Cemented versus Cementless debate

This cemented versus cementless debate has finally made me open up. I apologize in advance for my storybook type of rendering. I also make a disclaimer that I have not done more than two digit cementless hip to date, though I have revised a sizable number.
Four unrelated events happened which stimulated me to write this post. When I resumed orthopaedic practice after a 13 year break, it was natural that my old THR patients would come back to me for follow up. (Of course I took the trouble of writing, calling, locating and getting them back for follow up.). In those times I did a Charnley 22mm head all cemented hips. I found a good number doing really well at two decades. Many of them refused to come to my clinic as they were entirely asymptomatic. The second event happened during the last few days when I suddenly started getting messages from orthopaedic colleagues about my cementation technique, especially surgeons who had attempted removal of femoral components cemented by me and had ended up shattering femurs. In the last seven months, I have revised a few cementless hips, and in two cases I found that the bone had ingrown so well into the stem, that removal left an extremely egg shell femur. One I even cracked and had to wire. And then today happened the fourth event. The post in this group, Anuj propagating cementless acetabular components, and people questioning the value of cement in orthopaedics.
The questions that came to my mind were the following
1, Which lasts longer? Cemented or cementless? Both for femur and acetabulum!!
2, Which is easier to revise?
3, Duration of surgery in both primary and revision, cemented and cementless.
4, Is the use of a cementless joint justified under any condition?? Or the corollary, what are the absolute indications for a cemented joint replacement!
Am I the right man to answer this question? Probably not. But am I the orthopaedic surgeon who has used handled and played with the maximum amount of PMMA acrylic? YES I CERTAINLY AM. A pack of bone cement is 40 grams, and if you have done a thousand joints, you would have probably handled (not actually used; as 60% of cement is wasted), fifty kilograms. The bust sculpture photo attached here is 80 kg. In my life as an artist and sculptor, I have used over 800 kilos of poly methyl metha acralate, and have learnt a lot about its properties. I love cement, its smell and what it does.
Having established my credentials, let me attempt to answer the questions from my point of my point of view, certain EBM5 Anecdotal stuff, but I promise to make it interesting.
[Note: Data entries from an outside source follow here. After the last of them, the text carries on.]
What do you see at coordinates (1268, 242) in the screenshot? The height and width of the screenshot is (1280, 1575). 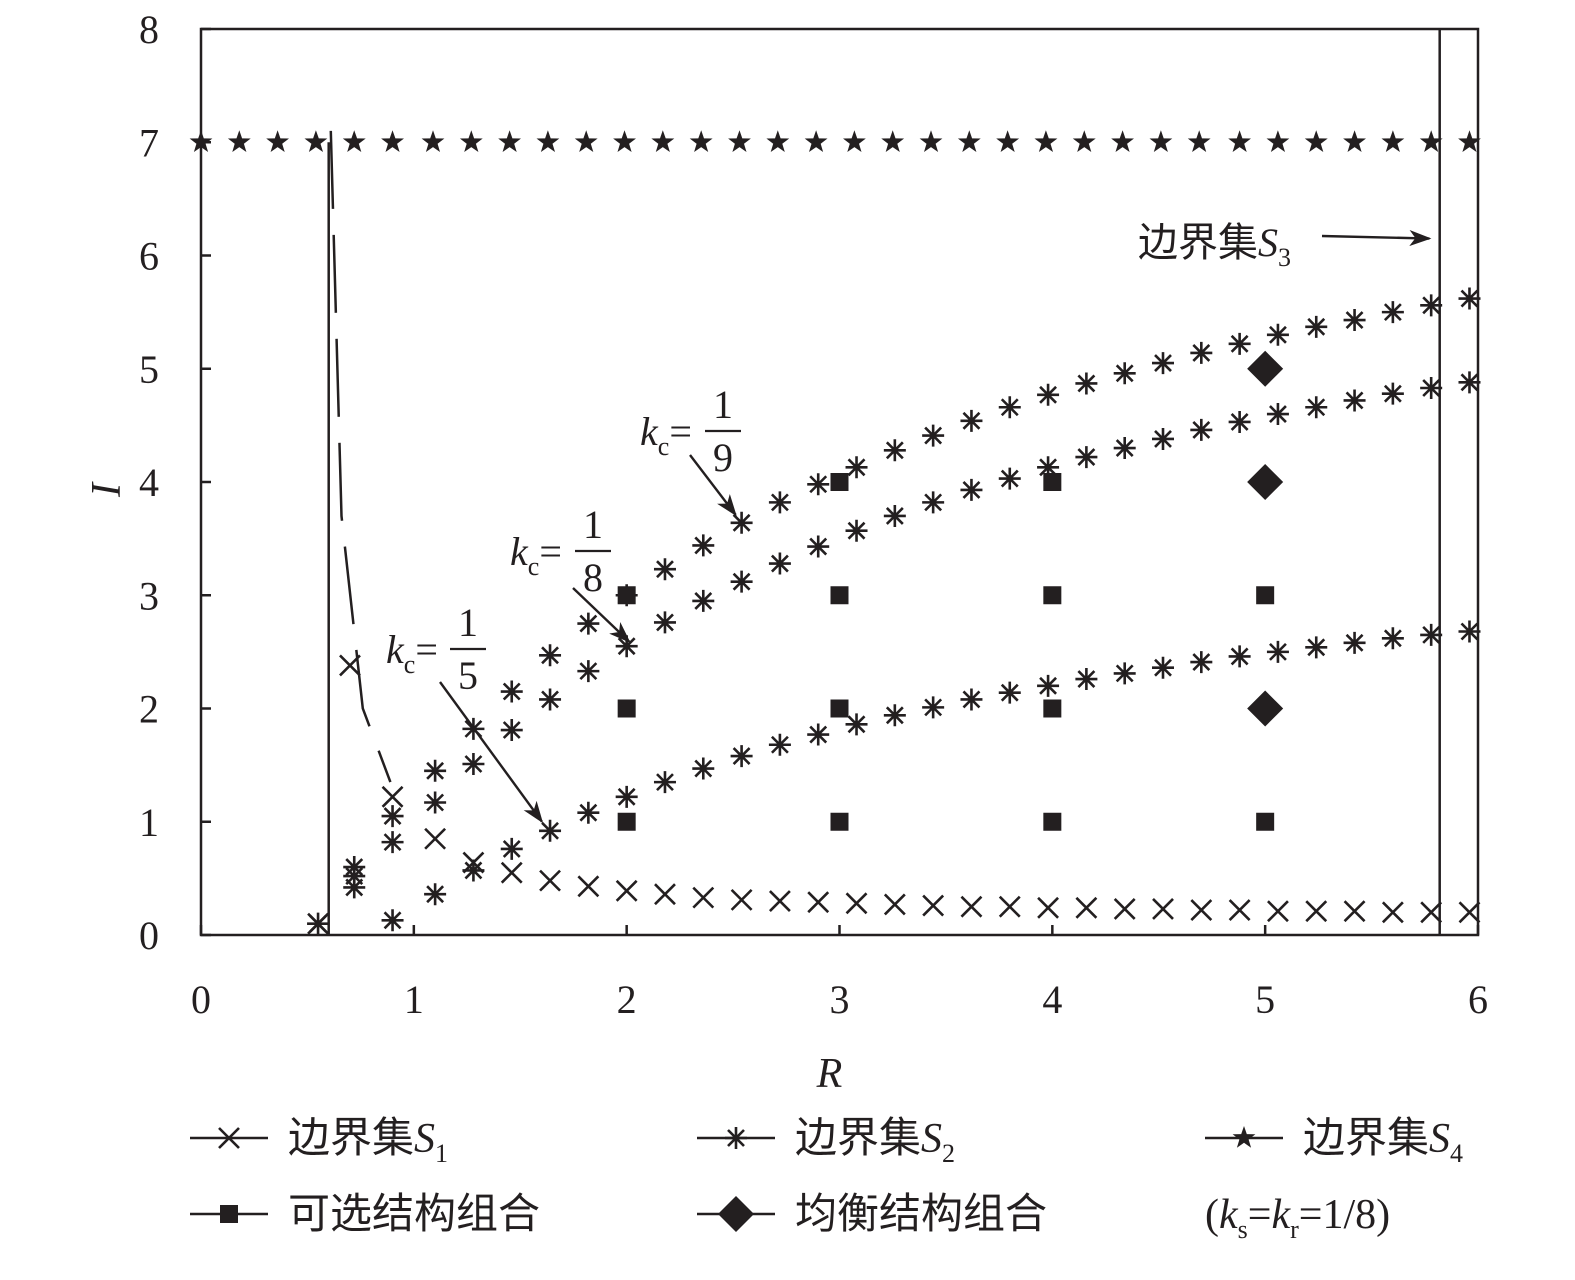 I see `s3-label-var: S` at bounding box center [1268, 242].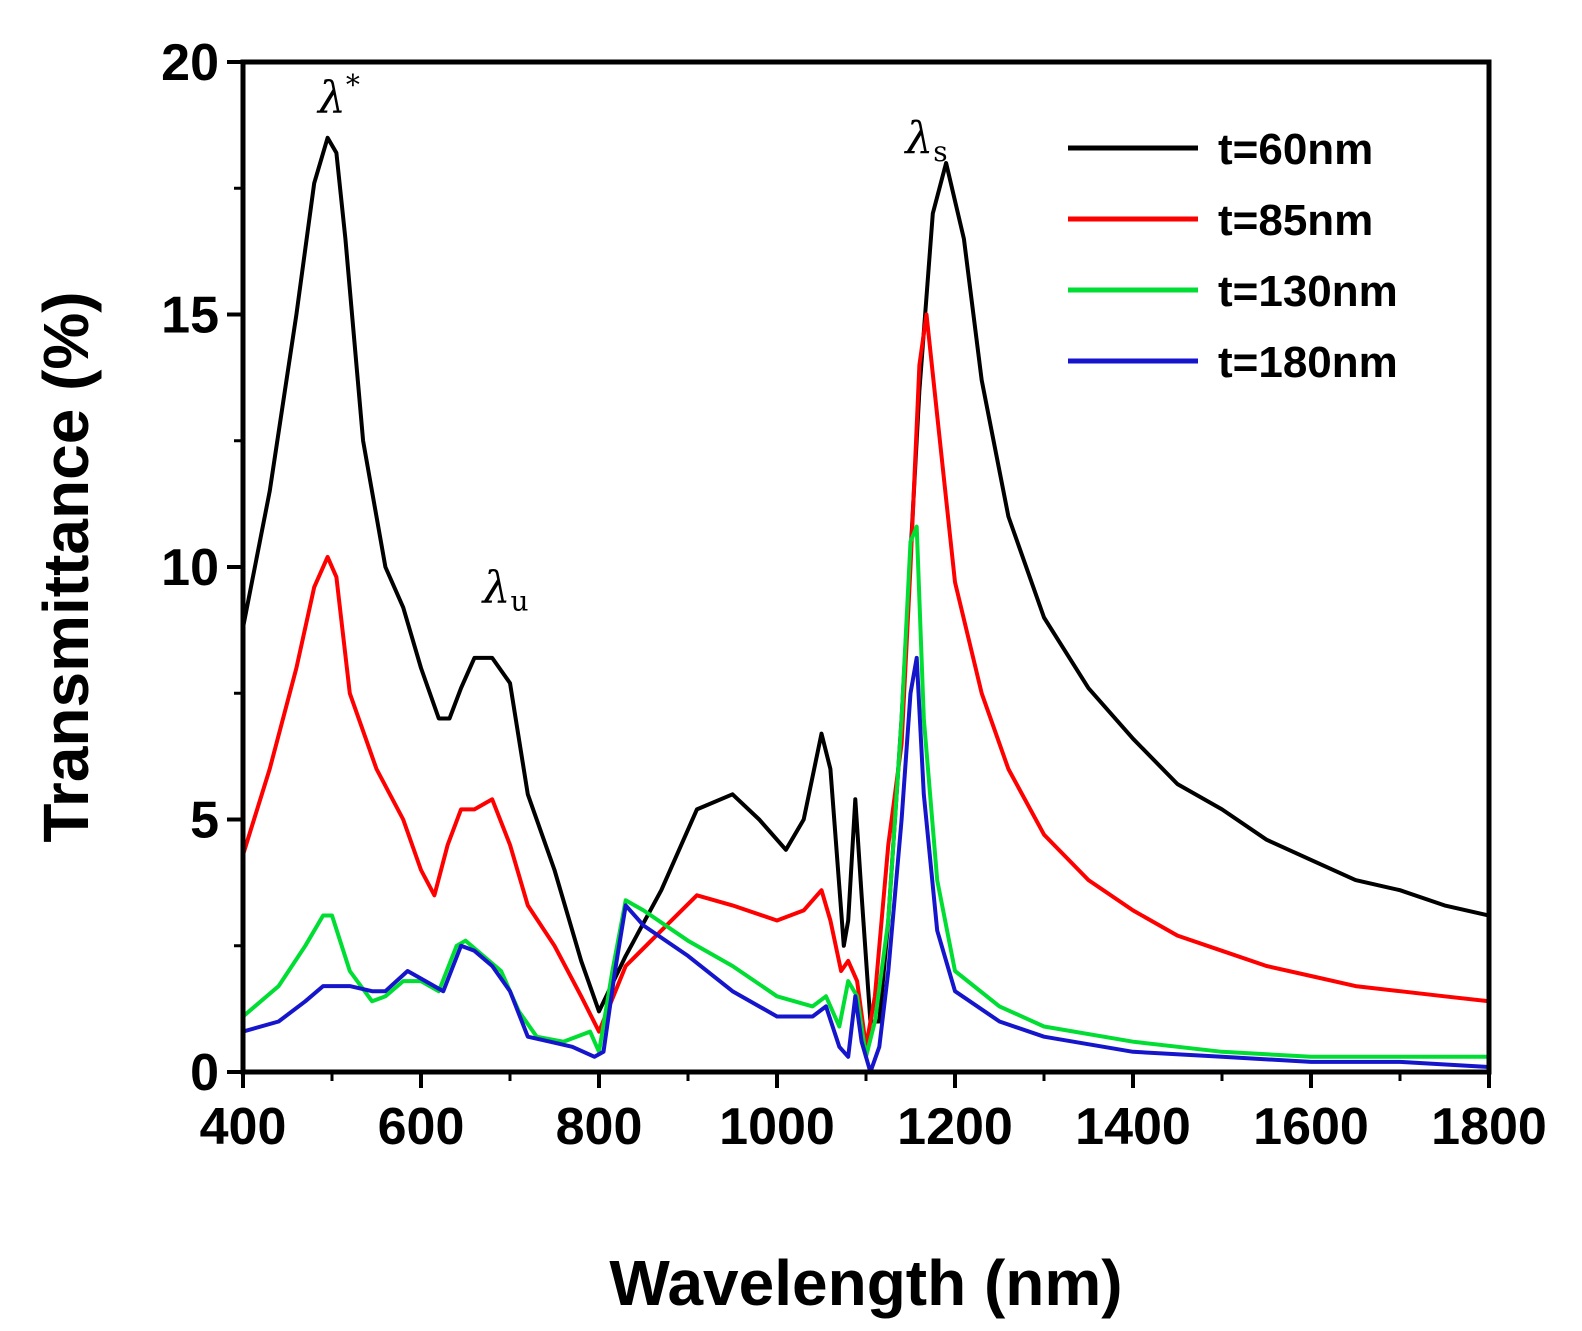  What do you see at coordinates (204, 1073) in the screenshot?
I see `y-tick-label: 0` at bounding box center [204, 1073].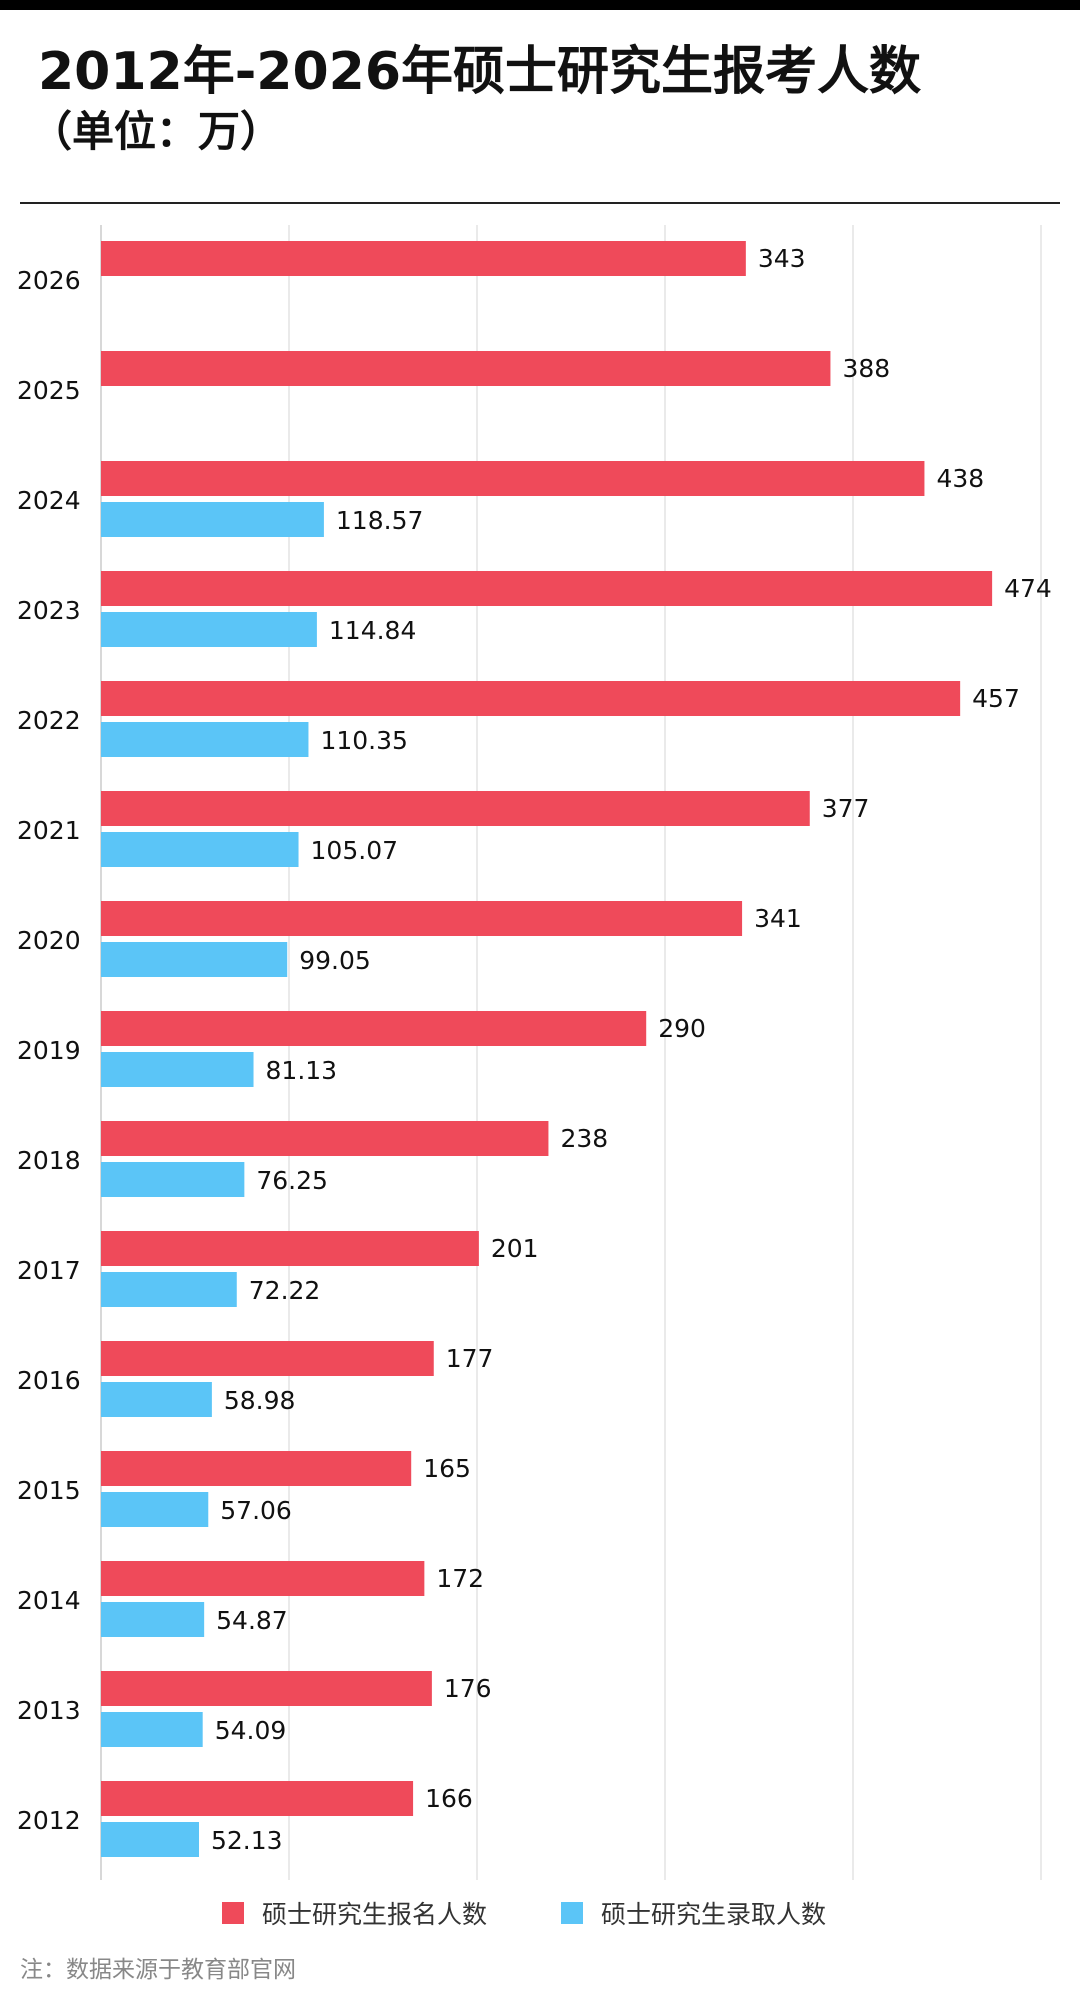  I want to click on data-label-applicants: 165, so click(447, 1468).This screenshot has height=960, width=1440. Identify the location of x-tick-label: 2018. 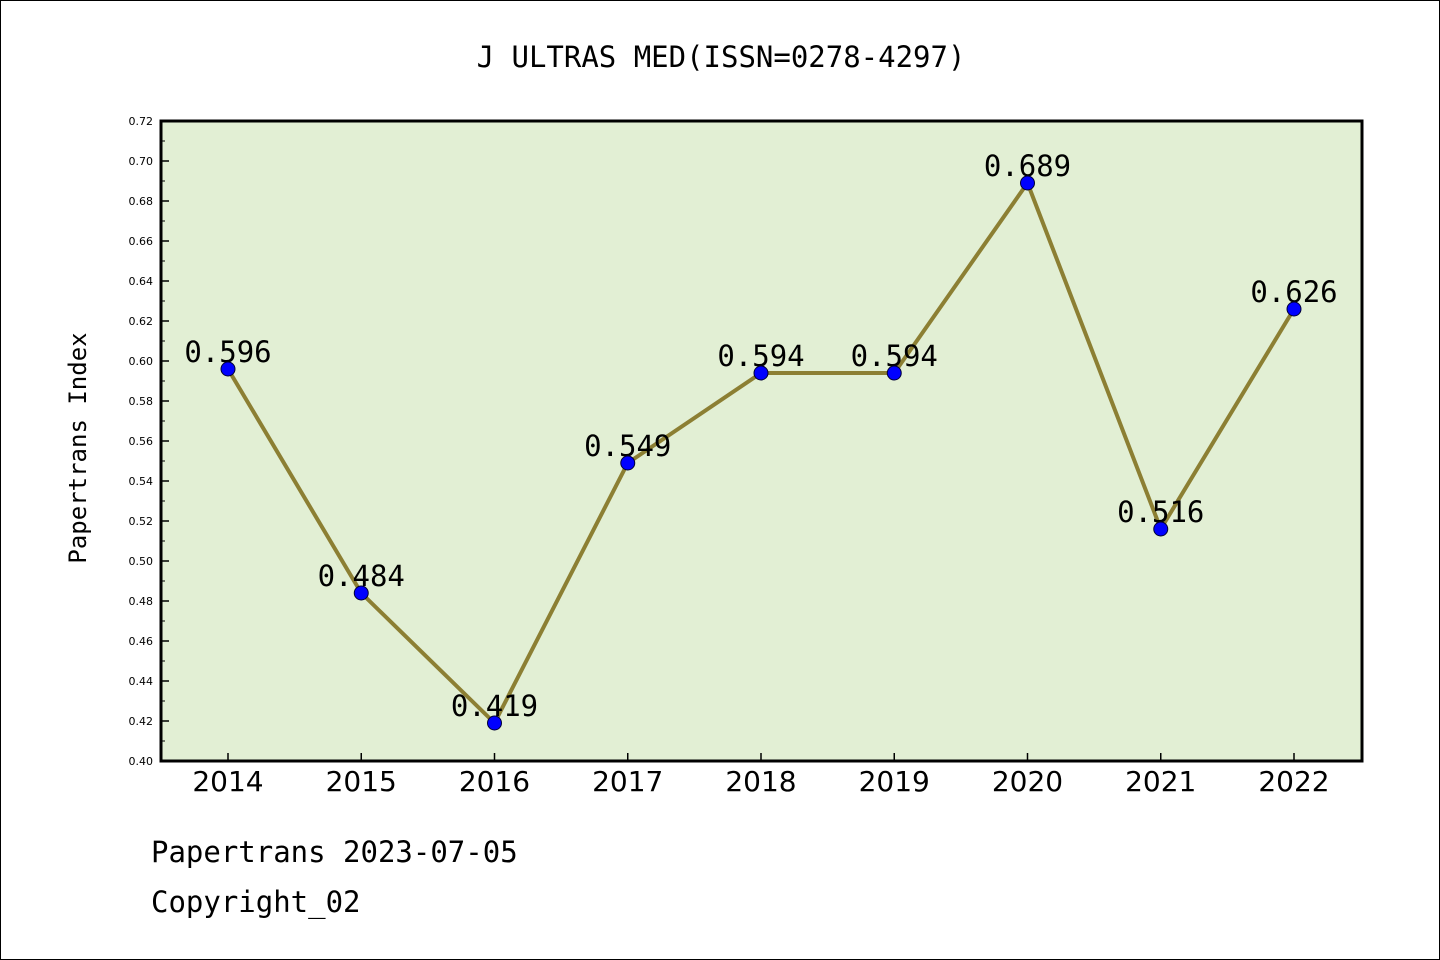
(760, 782).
There are no conclusive studies to prove that cementless fixation is superior to cemented fixation by analysis of any joint registries in the world. Publications appear to be biased towards the type of implant the author likes more.
Cemented hips have been with us for eleven years longer than cementless, and consequently, to date, individual cases of longest survival are naturally cemented rather than cementless.
Occasionally cementless hips are a little more difficult to revise than cemented ones. Likewise cementation does not significantly add to operative time. I have never seen an anterior thigh pain in a cemented hip. And cemented hips are not always difficult to revise. You need the right cement removal instruments.
Bad cementation technique causes problems. Not cement per se. Let us not be biased towards cement, because it is a foreign body. After all even the prosthesis is!!
The following points about bone cement may help us to understand and use it better. A lot of this information is gathered from non orthopaedic situations where PMMA acrylic resin is used in large quantities.
1,Acrylic cement is not a glue or adhesive. It is more like a filler or grout. Epoxy resins and Polyester resins bind far better than acrylic.
2, Normally polymer powder to monomer liquid ratio is 2:1 w/v, but by modifying this proportion, setting times can be altered dramatically. A 1:1 mix provides prolonged setting time, as does lower room temperature or chilling before mixing.
3, Additives to powder quicken the setting time and also modify setting behaviour quickening the liquid phase, while hardening time remains more or less the same. Consequently Gentamycin loaded cement is less desirable for cementation.
4, A clean dry porous surface allows cement to “get inside” the cancellous areas and anchor holes, allowing a more uniform distribution of stresses and a better grouting, naturally leading to a longer life of the cementation.
These are the tricks I have followed which has helped my cemented to hips last so long that I find no reason to switch over to uncemented hips.
A, Keep surfaces clean and dry. As clean and as dry as possible.
B, Inject liquid cement under pressure. More liquid, greater the pressure, better.
C, Don’t hammer the implant in. Hammering only makes the ductile cement push back the prosthesis. Each blow weakens the grout. Sustained manual pressure is applied on the impactor/ positioner, till elbow and shoulder hurts. This is an important trick!
D, A meticulous removal of all overhanging and loose cement debris is essential to prevent particulate debris wear.
In conclusion, don’t be afraid to use cement, only use it properly. And hope you enjoy the pictures.